Thursday, May 21, 2020

NBA season could reportedly return in mid-July

It appears that the NBA season could have potential return dates for the first time since being on hiatus as of March 11, due to the COVID-19 pandemic.

NBA insider Marc Stein tweeted out July 15 as an approximate date that the season could resume, with practices beginning in about a month from now.

Shams Charania of The Athletic reported on Thursday that the league has informed teams that they are in talks with many testing providers, which is the main factor for the season most likely restarting.

Over the last 24-hours, the league has emerged with somewhat of a proposed two-month timeline, allowing Adam Silver's plan to make a decision on either to continue or cancel the season within the next couple of weeks.

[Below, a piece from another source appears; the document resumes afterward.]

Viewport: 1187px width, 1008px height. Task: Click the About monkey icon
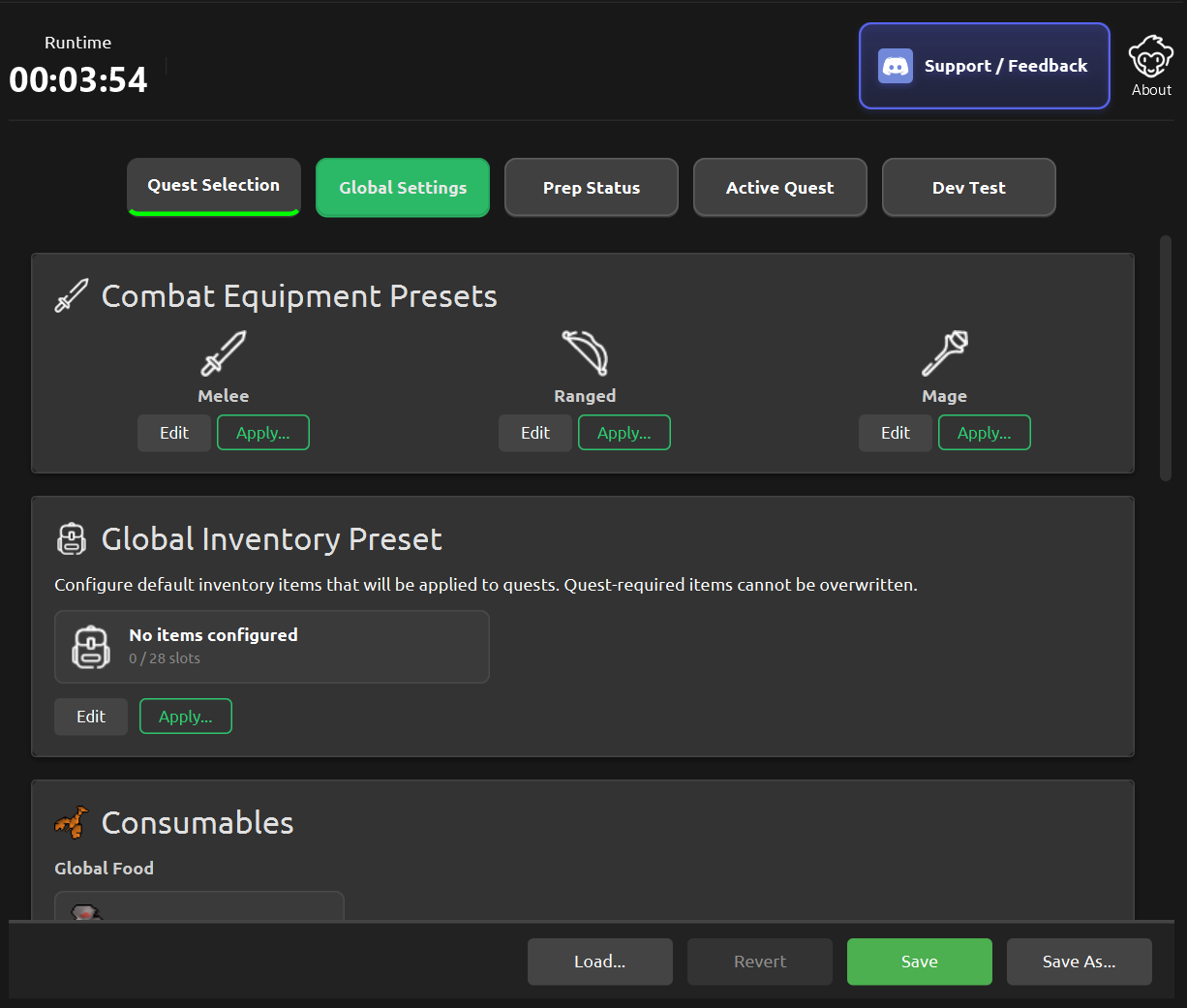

According to ESPN's Adrian Wojnarowski and Zach Lowe, the NBA is expected to issue guidelines around the first of June, giving teams time to call players to return to their home markets who have left in order to prepare for the season to restart.

While the NBA is still looking at all possibilities of a remote location, it seems that Disney World in Orlando is the most likely scenario for training camp which could begin in mid-June and games tipping-off by mid-July.

Disney's large private property can house all 30 team's roster and staff, plus they'll be accommodated with all amenities without having to leave the grounds until the season is complete. Another deciding element to having games possibly played at the "happiest place on earth" is the fact that Disney owns ESPN, which is one of the television partners of the NBA.

The league could lose upwards of $2 billion if the rest of the season and playoffs were to be cancelled, which should also play a huge part in the decision making process.

Per Shams Charania, if the league restarts in mid-July and ran through about mid-September, a champion would be crowned, giving the NBA a few months of an offseason for the draft and free agency before the 2020-21 campaign tips-off in December (most likely around Christmas).

League commissioner Silver has gone on record saying finishing these postponed games could mean a delay in the start of next season, which he hasn't ruled out.

If the league sticks to this mini reported timeline to conclude the season, there's more of a probability  a vaccine for the coronavirus is found by the end of the calendar year, thus fans could return to the empty arenas sooner rather than later and the NBA wouldn't lose as much revenue -- meaning it's in their best interest to put these proposed plans into action.